[Given records]

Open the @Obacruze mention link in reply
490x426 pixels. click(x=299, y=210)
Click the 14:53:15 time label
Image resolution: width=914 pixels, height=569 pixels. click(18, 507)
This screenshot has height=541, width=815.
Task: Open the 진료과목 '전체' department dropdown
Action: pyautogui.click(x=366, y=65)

[/Given records]

| Work to complete |
All of the material must appear again, exactly as given.

| Solution below |
Open the @Obacruze mention link in reply
490x426 pixels. click(x=299, y=210)
Click the 14:53:15 time label
Image resolution: width=914 pixels, height=569 pixels. click(18, 507)
This screenshot has height=541, width=815.
Task: Open the 진료과목 '전체' department dropdown
Action: pyautogui.click(x=366, y=65)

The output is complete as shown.